• publicado em 20.12.2010
  • Sondagem
  • 55% da indústria pretende investir mais em 2011
  • A Sondagem da FGV (Fundação Getulio Vargas) prevê que o empresário industrial no Brasil está otimista com relação a 2011 e 55% das empresas programam investir mais (em capital fixo) do que no ano anterior. Essa é a maior proporção da série iniciada em 2005.

    A Sondagem de Investimentos da Indústria 2011 foi divulgada nesta segunda-feira pela FGV. Essa é a sétima edição do levantamento, realizado nos meses de outubro e novembro. Foram consultadas 829 empresas, responsáveis por vendas de R$ 452 bilhões.

    Já a parcela de empresas projetando diminuição do volume de investimentos, de 15%, é a mais baixa desde 2008 (13%).

    A proporção de empresas que preveem investir mais no ano seguinte supera a verificada nos seis anos anteriores em todos os segmentos, exceto no de bens de capital, em que a proporção de empresas prevendo aumento do investimento (51%) é superada pela registrada nas previsões feitas para 2008 (63%).

    De 21 setores pesquisados, 15 apresentam saldos (diferença entre percentuais de empresas prevendo aumento e diminuição de investimentos) superiores aos de 2010, e seis, inferiores.

    A previsão para a evolução dos investimentos no ano seguinte é também quantificada, por faixas de crescimento ou de redução (de 0,1% a 5%; de 5,1% a 10%; de 10,1% a 20%; e mais de 20%).

    Entre as empresas que preveem investir mais, a faixa mais citada foi a de 5,1% a 10%, apontada por 33% das empresas, um ponto percentual acima das previsões no mesmo período em 2010. Crescimento superior a 20% foi previsto por 26% das empresas, contra 33% no ano passado; 24% dos informantes prevêem crescer entre 10,1% a 20% (20% em 2010); e 17% esperam crescer entre 0,1% a 5%, 2 pontos percentuais acima do ano passado.

    FATURAMENTO                                                                               

    A proporção de empresas que preveem crescimento das vendas no ano seguinte (já descontada a inflação), aumentou de 69% para 72%, o segundo maior nível da série histórica, ficando abaixo somente da previsão feita em 2005 (79%). Já a parcela das que projetam diminuição do faturamento em 2011 diminuiu de 8% para 6%.
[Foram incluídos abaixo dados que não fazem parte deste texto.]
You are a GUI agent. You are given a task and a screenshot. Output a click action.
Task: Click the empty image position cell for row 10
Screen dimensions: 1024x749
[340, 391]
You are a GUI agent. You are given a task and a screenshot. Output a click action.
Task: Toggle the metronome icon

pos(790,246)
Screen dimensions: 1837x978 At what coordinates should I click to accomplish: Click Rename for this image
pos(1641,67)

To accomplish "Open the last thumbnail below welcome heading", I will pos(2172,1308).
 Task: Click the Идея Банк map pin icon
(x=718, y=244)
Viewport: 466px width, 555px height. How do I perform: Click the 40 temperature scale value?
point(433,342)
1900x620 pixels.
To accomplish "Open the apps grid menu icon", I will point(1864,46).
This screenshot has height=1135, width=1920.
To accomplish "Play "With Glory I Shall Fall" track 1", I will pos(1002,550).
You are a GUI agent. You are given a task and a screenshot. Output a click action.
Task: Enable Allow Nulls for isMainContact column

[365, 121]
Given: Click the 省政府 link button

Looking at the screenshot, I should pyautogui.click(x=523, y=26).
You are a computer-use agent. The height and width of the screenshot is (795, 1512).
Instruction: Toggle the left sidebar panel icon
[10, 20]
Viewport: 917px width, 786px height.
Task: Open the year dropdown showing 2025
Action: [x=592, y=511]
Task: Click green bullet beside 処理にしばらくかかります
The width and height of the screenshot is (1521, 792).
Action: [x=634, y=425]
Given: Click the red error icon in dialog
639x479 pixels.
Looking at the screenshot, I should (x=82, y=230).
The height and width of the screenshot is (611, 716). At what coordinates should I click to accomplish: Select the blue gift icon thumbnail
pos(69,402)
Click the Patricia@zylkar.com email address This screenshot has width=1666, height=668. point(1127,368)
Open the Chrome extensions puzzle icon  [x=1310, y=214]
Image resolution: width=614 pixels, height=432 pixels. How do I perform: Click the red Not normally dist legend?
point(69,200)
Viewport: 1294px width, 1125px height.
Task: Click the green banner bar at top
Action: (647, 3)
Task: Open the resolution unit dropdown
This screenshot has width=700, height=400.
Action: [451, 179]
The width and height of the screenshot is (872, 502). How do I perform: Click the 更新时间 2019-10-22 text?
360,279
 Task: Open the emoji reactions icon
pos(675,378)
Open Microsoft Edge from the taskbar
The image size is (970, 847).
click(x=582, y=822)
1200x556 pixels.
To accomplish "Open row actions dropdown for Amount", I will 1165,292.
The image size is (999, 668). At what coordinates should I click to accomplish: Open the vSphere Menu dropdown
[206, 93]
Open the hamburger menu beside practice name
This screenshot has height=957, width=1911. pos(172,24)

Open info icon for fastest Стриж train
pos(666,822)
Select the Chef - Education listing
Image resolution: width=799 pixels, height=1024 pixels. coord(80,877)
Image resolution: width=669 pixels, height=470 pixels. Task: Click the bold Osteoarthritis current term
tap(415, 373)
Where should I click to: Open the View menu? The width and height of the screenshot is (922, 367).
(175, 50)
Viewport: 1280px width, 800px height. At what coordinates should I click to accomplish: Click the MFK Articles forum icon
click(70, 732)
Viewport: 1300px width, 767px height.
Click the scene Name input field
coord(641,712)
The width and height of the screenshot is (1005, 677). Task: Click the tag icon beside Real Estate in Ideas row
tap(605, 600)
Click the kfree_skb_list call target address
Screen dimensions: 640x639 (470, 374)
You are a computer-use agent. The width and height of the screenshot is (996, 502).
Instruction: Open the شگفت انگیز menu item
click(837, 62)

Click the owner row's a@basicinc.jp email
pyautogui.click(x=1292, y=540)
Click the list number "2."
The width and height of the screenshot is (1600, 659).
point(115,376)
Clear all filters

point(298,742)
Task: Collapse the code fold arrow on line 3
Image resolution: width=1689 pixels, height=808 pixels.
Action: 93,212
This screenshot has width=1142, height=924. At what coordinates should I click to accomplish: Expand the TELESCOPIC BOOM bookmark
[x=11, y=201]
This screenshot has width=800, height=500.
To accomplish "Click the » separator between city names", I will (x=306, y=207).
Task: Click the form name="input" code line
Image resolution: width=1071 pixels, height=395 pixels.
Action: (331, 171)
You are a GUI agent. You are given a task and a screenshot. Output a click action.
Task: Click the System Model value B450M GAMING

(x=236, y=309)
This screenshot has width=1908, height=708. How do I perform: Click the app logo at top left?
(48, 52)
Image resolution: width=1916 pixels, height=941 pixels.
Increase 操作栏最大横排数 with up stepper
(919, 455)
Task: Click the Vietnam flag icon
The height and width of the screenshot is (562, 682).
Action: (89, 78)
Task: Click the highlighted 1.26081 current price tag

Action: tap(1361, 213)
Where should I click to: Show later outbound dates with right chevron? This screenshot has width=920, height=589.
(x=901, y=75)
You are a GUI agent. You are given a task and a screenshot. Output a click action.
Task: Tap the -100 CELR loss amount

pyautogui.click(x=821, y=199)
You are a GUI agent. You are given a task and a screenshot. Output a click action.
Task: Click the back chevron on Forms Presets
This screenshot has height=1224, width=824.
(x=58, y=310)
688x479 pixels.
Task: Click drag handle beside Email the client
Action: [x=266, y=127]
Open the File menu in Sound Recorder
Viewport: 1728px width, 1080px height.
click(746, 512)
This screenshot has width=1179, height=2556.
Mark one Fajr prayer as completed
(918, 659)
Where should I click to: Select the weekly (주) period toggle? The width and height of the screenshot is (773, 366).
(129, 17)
    Destaque para o aumento da parcela de empresas que pretendem aumentar as vendas em 2011 nas categorias bens de consumo duráveis e materiais para construção, que atingiram os níveis mais elevados da série: respectivamente, 84% e 81%.

    Em 15 dos 21 segmentos industriais pesquisados, as projeções feitas em 2011 são mais favoráveis que as do ano passado. Em seis, menos favoráveis.

    OCUPAÇÃO

    As expectativas para contratações pela indústria em 2011 são também favoráveis. A parcela de empresas que pretendem aumentar o total de pessoal ocupado subiu de 40%, em 2009, para 43% neste ano. Já a proporção das que preveem reduzir o contingente de mão de obra diminuiu de 12% para 8%.

    Entre as categorias de uso, a maior absorção de mão de obra é prevista pelas empresas produtoras de bens de consumo duráveis, segmento que, em 2011, verifica o maior percentual de intenção de contratação da série histórica (57%).